It won’t be Dartmouth

Oh, how familiar. Via Stephanie – at Dartmouth,

some students at Dartmouth College interrupted an evening of entertainment for prospective students with a brief protest against racism, homophobia, sexism, and rape culture on campus. This protest was met by additional racism, homophobia, sexism, and rape culture in comments posted online. The college cancelled classes for a day to address the problem.

And how are they addressing the problem? By blaming both parties – the people making anonymous threats and racist sexist comments, and the people protesting that kind of thing.

Sy Mukherjee, who graduated from Dartmouth in 2012, explains.

In a campus-wide email sent out on Friday, Dartmouth College’s Board of Trustees Chair Steve Mandel appeared to equate the actions of sexual assault protesters with the subsequent death and rape threats made against them by several other Dartmouth students on anonymous online forums and message boards.

Familiar. So, very, familiar.

Although the email was likely distributed to quell tensions, its blanket language lumping the actions of student protesters with those making threats of physical harm against them as equivalent “declines in civility” are more likely to inflame them. The missive also glosses over the relevant detail that many of the protesters weren’t just speaking out against “what they say” are incidents of sexual assault, racism, and homophobia on campus — they are actually victims of those very crimes and social ills. The website Real Talk Dartmouth has chronicled the events that inspired the initial protest, as well as the hateful comments that some Dartmouth students have made in its aftermath.

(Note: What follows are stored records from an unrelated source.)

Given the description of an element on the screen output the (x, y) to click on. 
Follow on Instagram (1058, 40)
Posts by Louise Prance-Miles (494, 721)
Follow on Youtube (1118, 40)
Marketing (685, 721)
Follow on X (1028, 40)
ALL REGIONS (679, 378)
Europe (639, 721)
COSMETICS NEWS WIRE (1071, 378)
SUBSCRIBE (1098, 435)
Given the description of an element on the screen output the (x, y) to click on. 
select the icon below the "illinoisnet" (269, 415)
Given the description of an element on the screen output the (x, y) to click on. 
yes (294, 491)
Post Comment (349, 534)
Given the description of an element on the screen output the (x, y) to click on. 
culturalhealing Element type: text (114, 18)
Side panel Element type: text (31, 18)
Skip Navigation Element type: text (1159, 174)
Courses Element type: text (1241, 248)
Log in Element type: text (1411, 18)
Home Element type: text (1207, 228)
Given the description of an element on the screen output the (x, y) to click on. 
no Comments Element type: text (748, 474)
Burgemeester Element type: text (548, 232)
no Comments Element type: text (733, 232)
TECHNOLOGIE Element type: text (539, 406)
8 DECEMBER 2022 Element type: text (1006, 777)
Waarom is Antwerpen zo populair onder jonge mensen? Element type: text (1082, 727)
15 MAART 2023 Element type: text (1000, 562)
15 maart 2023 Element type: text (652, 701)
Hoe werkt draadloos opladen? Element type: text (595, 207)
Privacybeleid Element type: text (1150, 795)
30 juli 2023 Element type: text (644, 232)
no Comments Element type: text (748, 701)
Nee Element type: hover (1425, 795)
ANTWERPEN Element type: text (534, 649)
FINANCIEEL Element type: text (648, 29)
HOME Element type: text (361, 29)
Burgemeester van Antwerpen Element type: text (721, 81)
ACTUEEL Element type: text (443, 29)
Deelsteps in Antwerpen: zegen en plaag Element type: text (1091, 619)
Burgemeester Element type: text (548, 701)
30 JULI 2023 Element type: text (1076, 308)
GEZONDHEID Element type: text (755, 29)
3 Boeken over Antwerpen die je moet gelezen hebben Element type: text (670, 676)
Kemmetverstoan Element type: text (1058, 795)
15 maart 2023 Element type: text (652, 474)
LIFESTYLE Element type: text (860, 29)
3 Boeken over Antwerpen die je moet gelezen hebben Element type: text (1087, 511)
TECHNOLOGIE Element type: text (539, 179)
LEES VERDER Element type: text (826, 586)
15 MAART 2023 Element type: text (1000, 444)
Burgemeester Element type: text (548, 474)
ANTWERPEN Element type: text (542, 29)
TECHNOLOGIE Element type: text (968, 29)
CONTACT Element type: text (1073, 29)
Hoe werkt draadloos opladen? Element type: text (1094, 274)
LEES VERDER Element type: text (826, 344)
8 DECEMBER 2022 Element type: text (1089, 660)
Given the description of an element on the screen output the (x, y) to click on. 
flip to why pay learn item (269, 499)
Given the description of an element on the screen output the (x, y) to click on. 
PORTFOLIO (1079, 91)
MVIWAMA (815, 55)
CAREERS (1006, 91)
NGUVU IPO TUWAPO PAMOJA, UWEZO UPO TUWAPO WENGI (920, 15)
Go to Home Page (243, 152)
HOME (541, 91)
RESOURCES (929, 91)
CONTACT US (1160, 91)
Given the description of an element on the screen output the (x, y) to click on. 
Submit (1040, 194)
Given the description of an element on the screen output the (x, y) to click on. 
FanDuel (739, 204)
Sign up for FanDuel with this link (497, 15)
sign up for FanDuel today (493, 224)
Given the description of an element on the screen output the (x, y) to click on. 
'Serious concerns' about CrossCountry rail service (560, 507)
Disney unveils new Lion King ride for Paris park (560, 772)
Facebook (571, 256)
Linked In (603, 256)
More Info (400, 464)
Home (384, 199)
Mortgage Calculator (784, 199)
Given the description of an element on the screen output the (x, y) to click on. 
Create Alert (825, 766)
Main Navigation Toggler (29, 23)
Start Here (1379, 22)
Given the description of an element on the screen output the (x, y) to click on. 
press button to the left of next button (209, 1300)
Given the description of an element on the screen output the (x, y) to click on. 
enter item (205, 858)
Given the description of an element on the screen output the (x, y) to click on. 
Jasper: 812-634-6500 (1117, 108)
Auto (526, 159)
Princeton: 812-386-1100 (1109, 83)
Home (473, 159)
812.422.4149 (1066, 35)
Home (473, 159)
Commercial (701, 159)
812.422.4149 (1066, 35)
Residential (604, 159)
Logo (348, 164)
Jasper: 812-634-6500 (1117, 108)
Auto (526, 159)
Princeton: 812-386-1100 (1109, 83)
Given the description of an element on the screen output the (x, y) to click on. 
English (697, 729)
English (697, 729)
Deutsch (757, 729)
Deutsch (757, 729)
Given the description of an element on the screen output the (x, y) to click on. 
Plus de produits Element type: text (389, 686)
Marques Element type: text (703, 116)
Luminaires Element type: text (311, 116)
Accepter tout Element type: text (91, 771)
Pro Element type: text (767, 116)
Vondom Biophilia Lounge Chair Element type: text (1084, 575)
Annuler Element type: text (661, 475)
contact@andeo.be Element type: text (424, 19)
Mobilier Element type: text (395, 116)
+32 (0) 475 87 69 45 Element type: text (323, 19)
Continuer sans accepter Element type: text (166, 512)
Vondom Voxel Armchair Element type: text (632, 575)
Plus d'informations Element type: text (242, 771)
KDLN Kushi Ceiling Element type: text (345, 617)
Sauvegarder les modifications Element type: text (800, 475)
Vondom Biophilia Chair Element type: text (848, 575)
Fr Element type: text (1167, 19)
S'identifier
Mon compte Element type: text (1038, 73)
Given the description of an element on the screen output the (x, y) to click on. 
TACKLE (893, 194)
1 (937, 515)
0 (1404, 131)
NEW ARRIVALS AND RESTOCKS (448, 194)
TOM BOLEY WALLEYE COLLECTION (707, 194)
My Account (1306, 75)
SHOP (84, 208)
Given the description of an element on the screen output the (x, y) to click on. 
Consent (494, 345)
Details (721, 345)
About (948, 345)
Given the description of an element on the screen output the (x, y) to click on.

And – oh how sad for Dartmouth’s administration – at least some of those prospective students are thinking Dartmouth doesn’t sound like such a nice place after all.

The message boards, and the generally hateful comments posted on the student newspaper’s website, have highlighted sentiments that previously bubbled below the surface. One prospective student at the school found this particularly illustrative, as he or she highlighted in the newspaper’s comments section:

I was a prospective student who witnessed the protest. Though a little stunned at first, I found the demonstration to be interesting but in no way influential at the time to my impression of Dartmouth. If anything, it added a realistic layer to a seemingly perfect campus. However, reading these comments has had a far greater impact on my impression of Dartmouth. The reaction to the protests has given me reason to reconsider my enrollment. The comments here depict the very perspectives that the protesters sought to reveal (but that most of us prospective students assumed was being exaggerated). You folks are mean and intolerant. I’m really glad I saw these comments before deciding where to spend my next four years. It won’t be Dartmouth.

Imagine going off to university, all eager for the treat, and finding it full of the same kind of shits who made your high school hell.